Sun Pharma will leverage its market leading nephrology franchise to promote TRIFERIC to nephrologists in India.
Domestically, back home in the USA, the upcoming FDA PDUFA date decision could lead to a similarly large partner (or partners) wanting a piece of the action.
TRIFERIC is the FIRST and ONLY FDA-approved therapy indicated to replace iron and maintain hemoglobin levels in adult hemodialysis patients, and it already generates +$60M revenue annually.
The biggest players have already realized the potential of the TRIFERIC platform.
The company is now building upon its long-established existing relationships with other leaders in dialysis… namely Baxter, DaVita.
Backed by the experience of manufacturing and selling dialysis concentrates since the 1990s, Rockwell Medical Inc. (NASDAQ:RMTI) has a stepwise plan to establish TRIFERIC as the new standard of care.
Now with a newly minted cash supply of $35 million in funding on hand, through a debt financing agreement with Innovatus Capital Partners, the company is in a fantastic position moving forward.
“We are pleased to partner with Innovatus on this transaction. This financing will provide flexibility as we continue our mission to advance our novel therapeutic, TRIFERIC, and to transform the way anemia is managed around the world.”
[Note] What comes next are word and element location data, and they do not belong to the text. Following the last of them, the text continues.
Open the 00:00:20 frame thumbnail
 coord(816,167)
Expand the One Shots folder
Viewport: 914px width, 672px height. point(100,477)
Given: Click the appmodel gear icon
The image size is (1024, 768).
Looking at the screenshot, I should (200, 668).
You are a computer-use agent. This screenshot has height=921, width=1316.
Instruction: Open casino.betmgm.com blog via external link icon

– Stuart Paul, President and Chief Executive Officer of Rockwell Medical
Stacked Management Team with Deep Renal and Pharma Commercial Experience
Rockwell Medical Inc. (NASDAQ:RMTI) is a biopharmaceutical company dedicated to transforming anemia management in a wide variety of therapeutic areas and across the globe, improving the lives of very sick patients. The Company’s initial focus is the treatment of anemia in end-stage renal disease (ESRD). Rockwell Medical’s exclusive renal drug therapy, Triferic (ferric pyrophosphate citrate), is the only FDA-approved therapeutic indicated for iron replacement and maintenance of hemoglobin in hemodialysis patients. Rockwell Medical is also an established manufacturer, supplier and leader in delivering high-quality hemodialysis concentrates/dialysates to dialysis providers and distributors in the U.S. and abroad.
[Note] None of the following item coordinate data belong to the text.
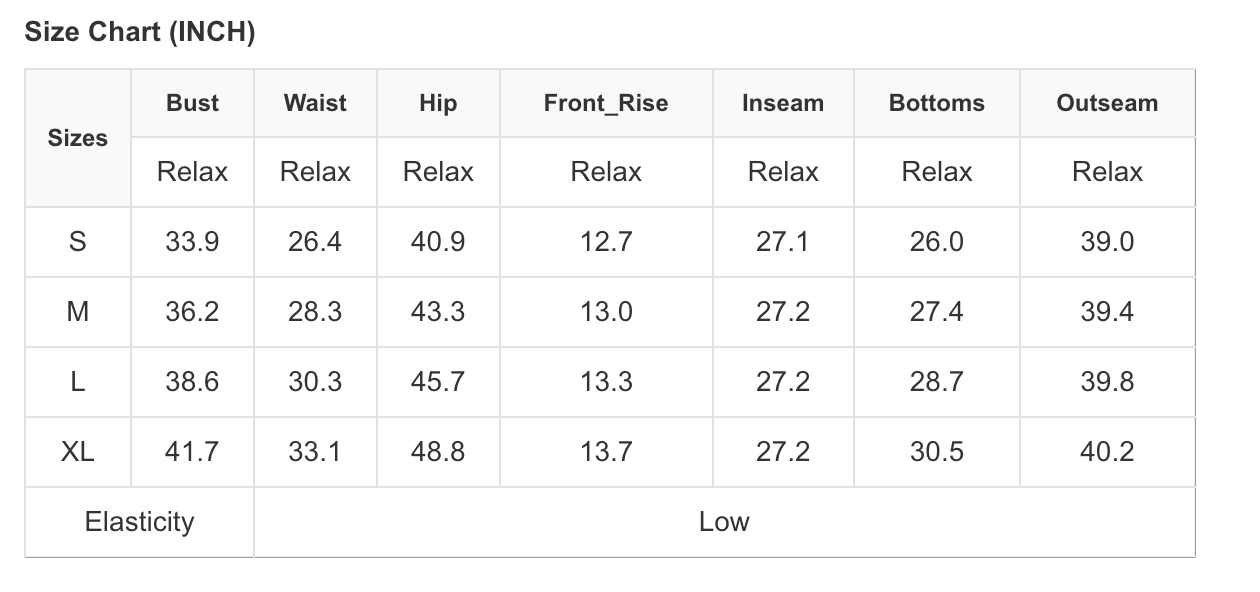Click the Bust column header

tap(192, 103)

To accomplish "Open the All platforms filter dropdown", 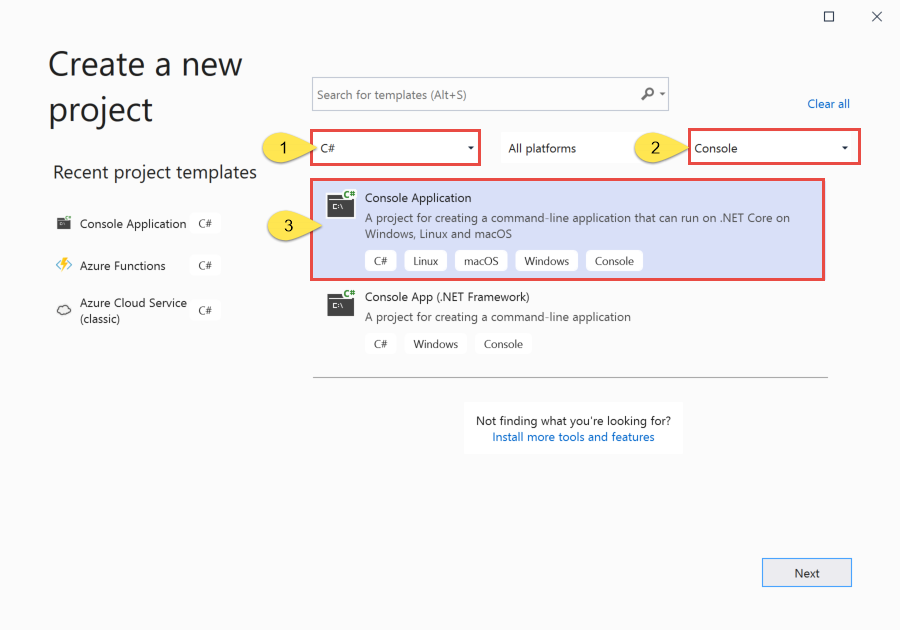I will (565, 148).
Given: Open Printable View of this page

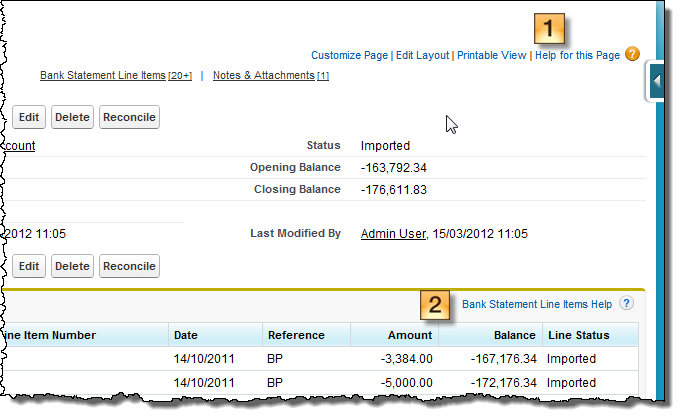Looking at the screenshot, I should pyautogui.click(x=491, y=56).
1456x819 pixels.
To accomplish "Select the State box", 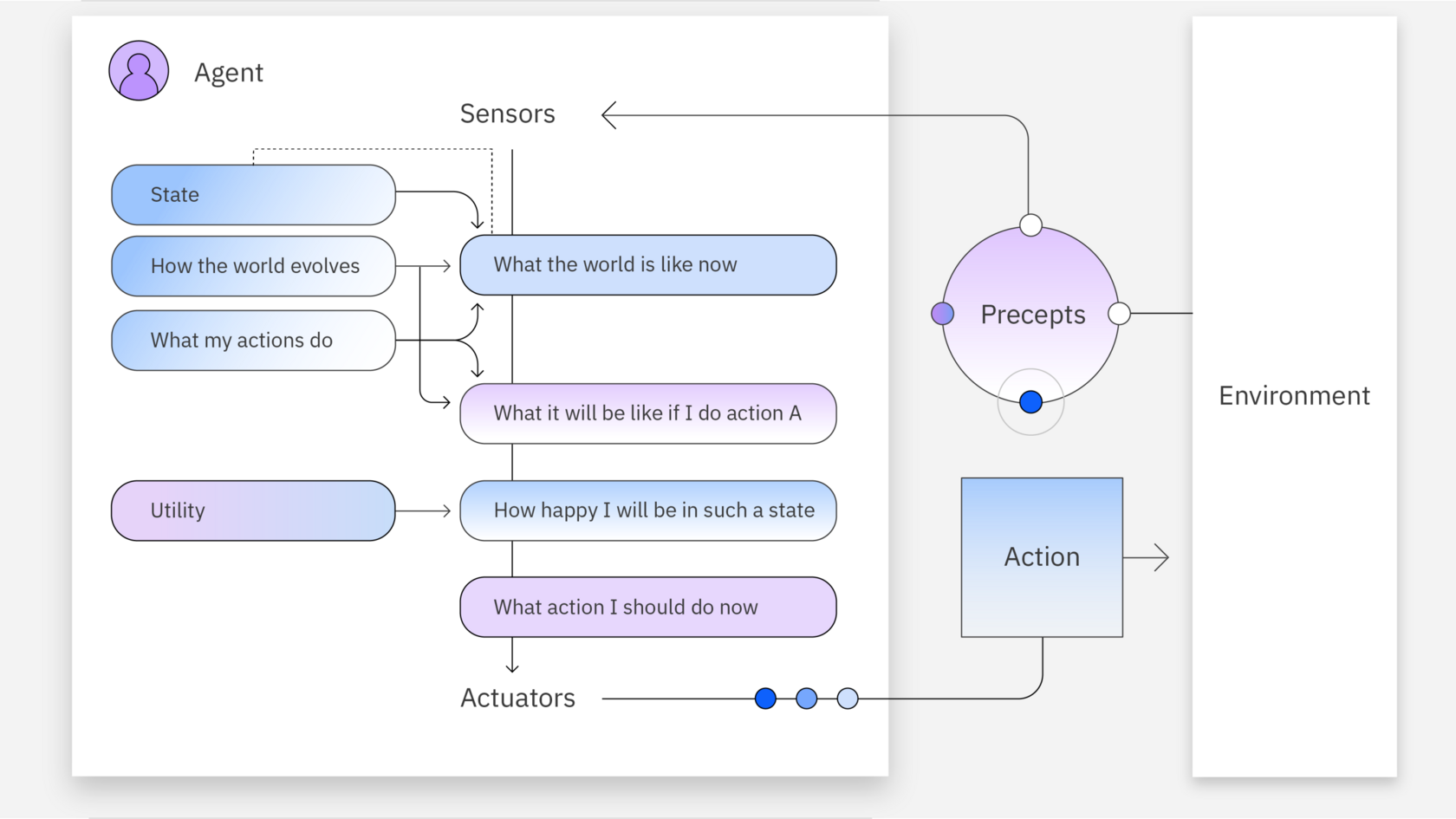I will click(x=253, y=195).
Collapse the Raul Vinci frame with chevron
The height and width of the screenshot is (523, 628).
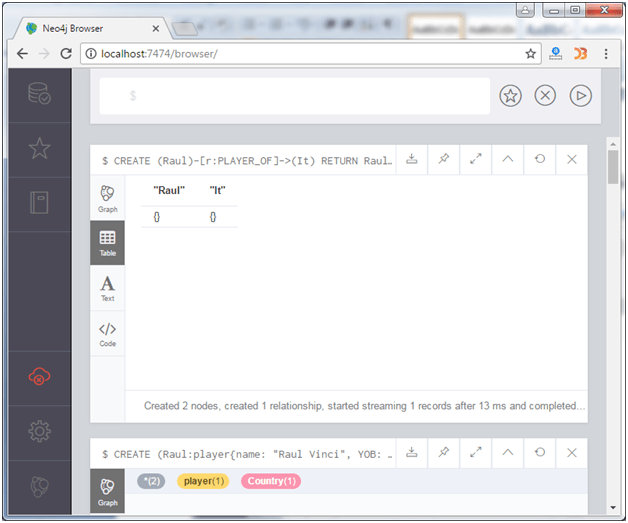click(x=507, y=453)
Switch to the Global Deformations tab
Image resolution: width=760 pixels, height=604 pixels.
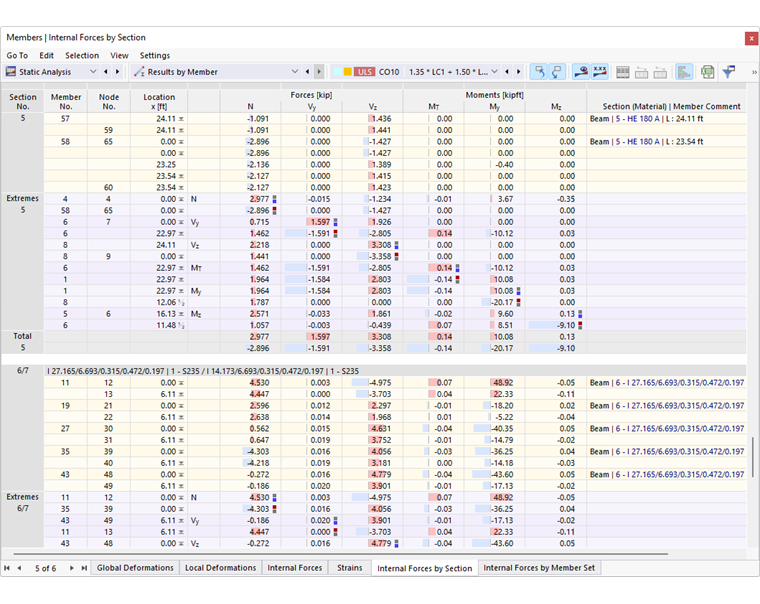pyautogui.click(x=135, y=568)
to Examine Rockwell Medical Inc. (NASDAQ:RMTI)
FDA Approval in final stage with PDUFA Date of March 28th:
presenting a rare moment in the sector of a company getting an official yes or no on their drug I.V. TRIFERIC®.
with platform technology extremely close to potential approval that’s designed to transform anemia management across the globe.
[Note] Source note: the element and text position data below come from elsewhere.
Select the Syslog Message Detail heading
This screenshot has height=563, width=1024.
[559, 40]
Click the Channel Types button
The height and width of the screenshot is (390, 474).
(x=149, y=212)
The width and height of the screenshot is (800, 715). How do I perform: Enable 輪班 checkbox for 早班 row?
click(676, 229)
3TRIFERIC is one of the most innovative advancements in iron management over the last two decades, and is the FIRST and ONLY FDA-approved product indicated to maintain hemoglobin in HD-dependent CKD patients.
Global TRIFERIC market has massive potential:
with a growing number of diabetes patients worldwide, set to reach nearly 55 million people by 2030 in the US alone.
Major exclusive license and supply agreement:
in India secured with the country’s largest pharmaceutical company with a market cap worth more than $11 billion.
Recent $35M debt financing
has the company well-equipped with a suitable war chest, in order to pursue the next stages of the TRIFERIC story.
7Company’s global intellectual property portfolio includes Orange Book listed patent with expiry in 2029.
#2 supplier of dialysis concentrates in the US;
relationships with leading dialysis players, generating $61M+ revenue annually.
board and advisors with deep renal and pharma commercial experience.
9 For selected countries listed in United States Renal Data System 2018 Annual Data Report. Table N.7.a “Yearly counts of all patients treated with in-center hemodialysis as of the end of the calendar year, 2003-2016.” and European Renal Association.
17 Nephrology News and Issues, September 2018, Mark E Newman, Table 1: The largest dialysis providers in 2018.